Затем я положила нож в карман и пошла искать благовония. Никогда не использую их в своей пекарской жизни – предпочитаю запах свежего хлеба, – но есть такие штуки, которые дарят люди, когда ничего о тебе не знают, но желают облагодетельствовать. Тетка Эдна, еще одна мамина сестра, каждый год на одно из солнцестояний дарит мне пакет благовоний – последний писк моды на данный момент. Посему в глубине шкафа они должны были найтись – и нашлись. Я зажгла палочку «Мировой гармонии с жасмином», поставила ее в стакан и произнесла слова, которым научила меня бабушка. Их не пришлось вспоминать, слова были рядом, как мое дерево.
Затем я позвонила в кофейню сказать, что вернулась – и разверзся ад. Особенно после того, как мама, узнав, что машины у меня больше нет, примчалась на квартиру подвезти и впервые меня увидела.
Много об этом рассказывать не буду. Не лучший эпизод в наших дочерне-материнских отношениях.
Я вынуждена была съездить к доктору, потому как все утверждали – надо. Доктор сказал, что со мной, за исключением небольшого обезвоживания и истощения, все в порядке. Сделал мне укол от столбняка и дал мазь обработать ноги и грудь. Еще он спросил, как я получила рану на груди, потому что, как он сказал таким спокойным докторским тоном, выводящим из себя: «выглядит она несколько неприятно». Но я еще не решила, какую долю правды стоит кому-либо рассказать, а волнение всех, кто до сих пор меня видел (кроме доктора – тот вел себя на диво спокойно, будто контуженный), не вселяло уверенности. Потому я сказала, что не помню. Он сказал: «мм-м, хм-м» и наложил несколько швов, чтобы рана заживала ровно, бормоча что-то о синдроме посттравматического шока. Затем предложил направить меня к кому-то, кто все знает насчет запоминания и забывания, и мы расстались. Дальше меня повез Мэл. Он одолжил машину Чарли, так что не пришлось мне ехать на заднем сиденье мотоцикла. (Не знала, что Мэл умеет водить машину. На мотоциклах он ездит в любую погоду, даже в метель или грозу.) Он же отвез меня в кофейню.

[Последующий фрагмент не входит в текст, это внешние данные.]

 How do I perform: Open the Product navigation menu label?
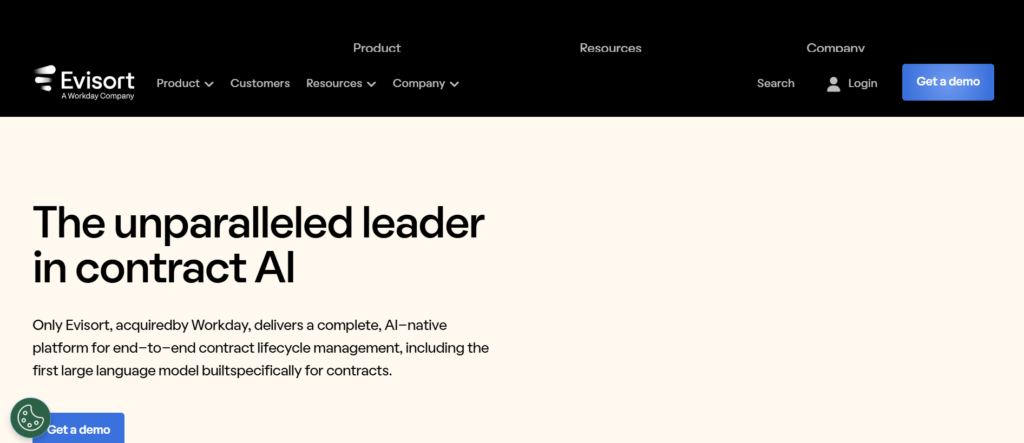pyautogui.click(x=178, y=83)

Мысль вернуться в квартиру казалась заманчивой только на первый взгляд. Я хотела вернуться к своей жизни – а моя жизнь, к лучшему или нет, протекала в пекарне. А еще я хотела покончить с этой нервотрепкой, не возвращаться к ней больше, и знала, что мама еще не успокоилась. Чарли пришлось чуть ли не связывать ее, чтобы к доктору меня повез Мэл. Мама склонна принимать все слишком близко к сердцу. Но Мэл, когда впервые увидел меня, сразу как-то осунулся, глаза, казалось, запали на милю в глубину, и я вдруг поняла, что знаю, как он будет выглядеть в девяносто лет. И он не сказал ничего вообще – а это, наверное, было хуже всеобщей суеты.

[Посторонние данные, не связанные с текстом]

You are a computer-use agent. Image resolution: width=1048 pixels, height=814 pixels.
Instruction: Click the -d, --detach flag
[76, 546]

Мама пыталась настаивать, чтобы я осталась дома – переехала обратно к ней, Чарли и братьям. Я сказала, что ничего такого делать не намерена. Это было моим искренним намерением, но положение осложнялось тем, что я осталась без машины. Ее так и не нашли. А мне она нравилась… В тот день, после разговоров с доктором и чуть ли не сорока семью разными копами, мы с мамой устроили продолжительное состязание по воплям, окончательно истощившее мои силы, после чего я расплакалась и заявила, что, если придется, стану ходить домой пешком. Тут мама тоже разрыдалась, и это было жутко неприятно. Здесь Чарли (он все порывался погладить меня по плечу и сразу же отдергивал руку – я честно объяснила, что на мне живого места нет) справедливо заметил, пользуясь довольно удачной подделкой спокойного голоса, что спальни для меня не найдется: свободная комната и кладовая исчезли, когда снесли все стены на первом этаже, а Кенни перебрался из детской в мою бывшую спальню наверху. От его слов мама только заплакала сильнее.